━━━━━ RECORDS SHOWN ━━━━━

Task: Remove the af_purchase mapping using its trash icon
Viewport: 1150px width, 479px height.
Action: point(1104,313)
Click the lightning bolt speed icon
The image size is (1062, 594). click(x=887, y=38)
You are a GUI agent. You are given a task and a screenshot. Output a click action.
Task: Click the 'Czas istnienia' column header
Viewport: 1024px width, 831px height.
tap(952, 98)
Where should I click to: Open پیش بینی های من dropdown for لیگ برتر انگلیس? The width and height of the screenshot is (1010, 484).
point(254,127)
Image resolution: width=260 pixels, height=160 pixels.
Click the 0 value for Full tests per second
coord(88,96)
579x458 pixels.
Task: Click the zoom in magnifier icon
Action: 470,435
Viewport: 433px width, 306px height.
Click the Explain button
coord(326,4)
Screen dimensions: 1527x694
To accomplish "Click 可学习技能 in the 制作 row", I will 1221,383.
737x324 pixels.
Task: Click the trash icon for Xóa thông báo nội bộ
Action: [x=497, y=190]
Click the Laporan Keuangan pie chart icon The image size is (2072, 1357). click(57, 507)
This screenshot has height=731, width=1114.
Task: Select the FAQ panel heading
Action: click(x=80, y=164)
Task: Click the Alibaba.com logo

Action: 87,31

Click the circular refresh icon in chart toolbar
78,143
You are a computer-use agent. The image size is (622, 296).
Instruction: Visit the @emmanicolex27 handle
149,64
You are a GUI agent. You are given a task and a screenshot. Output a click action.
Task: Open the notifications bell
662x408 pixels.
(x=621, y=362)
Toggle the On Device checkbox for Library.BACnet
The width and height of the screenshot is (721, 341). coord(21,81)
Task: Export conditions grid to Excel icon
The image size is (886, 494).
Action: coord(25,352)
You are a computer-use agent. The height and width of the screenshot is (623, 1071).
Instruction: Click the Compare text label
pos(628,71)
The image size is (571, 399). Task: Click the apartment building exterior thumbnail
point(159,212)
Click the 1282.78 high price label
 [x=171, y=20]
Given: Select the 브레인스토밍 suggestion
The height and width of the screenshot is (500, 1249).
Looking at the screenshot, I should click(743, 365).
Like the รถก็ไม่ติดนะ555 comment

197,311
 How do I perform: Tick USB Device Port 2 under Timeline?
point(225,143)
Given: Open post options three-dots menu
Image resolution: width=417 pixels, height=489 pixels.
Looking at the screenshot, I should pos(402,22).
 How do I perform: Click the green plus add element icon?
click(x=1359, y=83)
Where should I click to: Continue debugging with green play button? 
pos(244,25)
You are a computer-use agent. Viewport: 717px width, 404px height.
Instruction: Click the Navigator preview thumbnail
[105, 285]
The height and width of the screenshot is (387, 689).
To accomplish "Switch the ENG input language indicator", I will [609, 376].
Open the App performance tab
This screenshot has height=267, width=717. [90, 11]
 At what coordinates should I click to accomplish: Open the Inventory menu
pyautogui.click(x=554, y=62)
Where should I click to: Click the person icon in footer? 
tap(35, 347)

━━━━━

__THE TASK__
Scan the data above; copy every line where "agent" appears.

__COMPLETED EXERCISE__
You are a GUI agent. You are given a task and a screenshot. Output a click action.
You are a computer-use agent. The image size is (622, 296).
You are a GUI agent. You are given a task and a screenshot. Output a click action.
You are a computer-use agent. The height and width of the screenshot is (623, 1071).
You are a computer-use agent. Viewport: 717px width, 404px height.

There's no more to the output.